Stored records:
+ + + +

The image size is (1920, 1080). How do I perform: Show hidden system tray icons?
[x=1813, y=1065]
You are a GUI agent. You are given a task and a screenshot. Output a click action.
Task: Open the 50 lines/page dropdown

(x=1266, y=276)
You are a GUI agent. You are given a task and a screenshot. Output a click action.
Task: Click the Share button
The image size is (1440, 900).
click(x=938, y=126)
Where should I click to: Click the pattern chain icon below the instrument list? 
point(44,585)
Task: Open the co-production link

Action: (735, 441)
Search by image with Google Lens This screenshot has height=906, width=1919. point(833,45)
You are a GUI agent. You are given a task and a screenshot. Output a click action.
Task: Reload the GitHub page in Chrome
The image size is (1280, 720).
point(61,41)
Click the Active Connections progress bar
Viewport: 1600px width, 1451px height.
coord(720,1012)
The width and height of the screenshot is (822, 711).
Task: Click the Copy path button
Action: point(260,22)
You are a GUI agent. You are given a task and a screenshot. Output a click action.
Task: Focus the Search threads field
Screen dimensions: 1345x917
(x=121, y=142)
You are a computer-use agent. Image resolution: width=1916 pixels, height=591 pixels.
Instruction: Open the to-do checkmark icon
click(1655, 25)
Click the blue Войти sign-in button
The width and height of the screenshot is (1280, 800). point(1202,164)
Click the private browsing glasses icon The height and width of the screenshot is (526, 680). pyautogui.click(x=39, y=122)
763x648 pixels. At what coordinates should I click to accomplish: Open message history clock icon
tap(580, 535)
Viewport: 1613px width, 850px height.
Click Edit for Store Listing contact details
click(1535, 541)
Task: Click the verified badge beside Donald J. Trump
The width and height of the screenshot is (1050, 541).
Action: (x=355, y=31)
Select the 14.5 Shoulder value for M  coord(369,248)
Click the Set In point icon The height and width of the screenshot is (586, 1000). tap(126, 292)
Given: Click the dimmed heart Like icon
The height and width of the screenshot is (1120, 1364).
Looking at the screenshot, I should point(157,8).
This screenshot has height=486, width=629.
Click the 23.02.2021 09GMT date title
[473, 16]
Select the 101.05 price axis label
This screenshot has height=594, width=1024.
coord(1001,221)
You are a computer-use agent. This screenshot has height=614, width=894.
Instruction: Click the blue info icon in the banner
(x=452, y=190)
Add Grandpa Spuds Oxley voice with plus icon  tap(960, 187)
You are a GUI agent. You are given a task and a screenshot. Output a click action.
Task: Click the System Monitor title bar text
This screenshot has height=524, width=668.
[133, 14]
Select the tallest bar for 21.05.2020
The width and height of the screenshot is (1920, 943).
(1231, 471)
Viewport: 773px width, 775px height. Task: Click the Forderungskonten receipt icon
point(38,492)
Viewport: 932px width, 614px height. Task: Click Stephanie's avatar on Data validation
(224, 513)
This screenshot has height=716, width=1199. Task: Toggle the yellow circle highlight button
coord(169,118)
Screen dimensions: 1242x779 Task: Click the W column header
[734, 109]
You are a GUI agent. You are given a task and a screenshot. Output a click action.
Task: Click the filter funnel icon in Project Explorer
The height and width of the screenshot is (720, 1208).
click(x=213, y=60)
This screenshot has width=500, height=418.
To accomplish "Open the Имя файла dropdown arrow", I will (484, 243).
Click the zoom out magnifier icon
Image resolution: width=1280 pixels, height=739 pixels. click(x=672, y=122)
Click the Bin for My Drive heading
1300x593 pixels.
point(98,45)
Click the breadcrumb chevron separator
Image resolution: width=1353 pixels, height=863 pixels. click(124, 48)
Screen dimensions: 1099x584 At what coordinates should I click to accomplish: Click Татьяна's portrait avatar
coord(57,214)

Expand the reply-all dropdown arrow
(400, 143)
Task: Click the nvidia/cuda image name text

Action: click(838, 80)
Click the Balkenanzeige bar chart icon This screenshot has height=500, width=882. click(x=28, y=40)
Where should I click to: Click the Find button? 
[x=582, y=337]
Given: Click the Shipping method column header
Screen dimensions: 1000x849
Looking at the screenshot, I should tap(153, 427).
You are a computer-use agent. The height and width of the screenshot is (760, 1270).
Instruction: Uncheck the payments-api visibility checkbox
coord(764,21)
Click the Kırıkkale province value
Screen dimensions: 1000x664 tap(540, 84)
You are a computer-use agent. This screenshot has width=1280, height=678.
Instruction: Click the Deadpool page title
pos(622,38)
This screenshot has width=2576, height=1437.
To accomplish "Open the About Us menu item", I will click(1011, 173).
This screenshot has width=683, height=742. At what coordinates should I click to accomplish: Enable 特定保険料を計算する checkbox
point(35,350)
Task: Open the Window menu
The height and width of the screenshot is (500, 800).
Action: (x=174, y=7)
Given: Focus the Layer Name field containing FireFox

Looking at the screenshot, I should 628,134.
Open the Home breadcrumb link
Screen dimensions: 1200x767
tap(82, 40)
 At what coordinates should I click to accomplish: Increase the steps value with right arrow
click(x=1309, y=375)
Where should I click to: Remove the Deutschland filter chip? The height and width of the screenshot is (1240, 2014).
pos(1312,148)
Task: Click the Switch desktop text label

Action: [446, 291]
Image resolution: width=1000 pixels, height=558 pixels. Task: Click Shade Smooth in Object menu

+ + + +

■ Work task ■
Work out how many lines of the data hold the string "Select". State only that number.

■ Task answer ■
3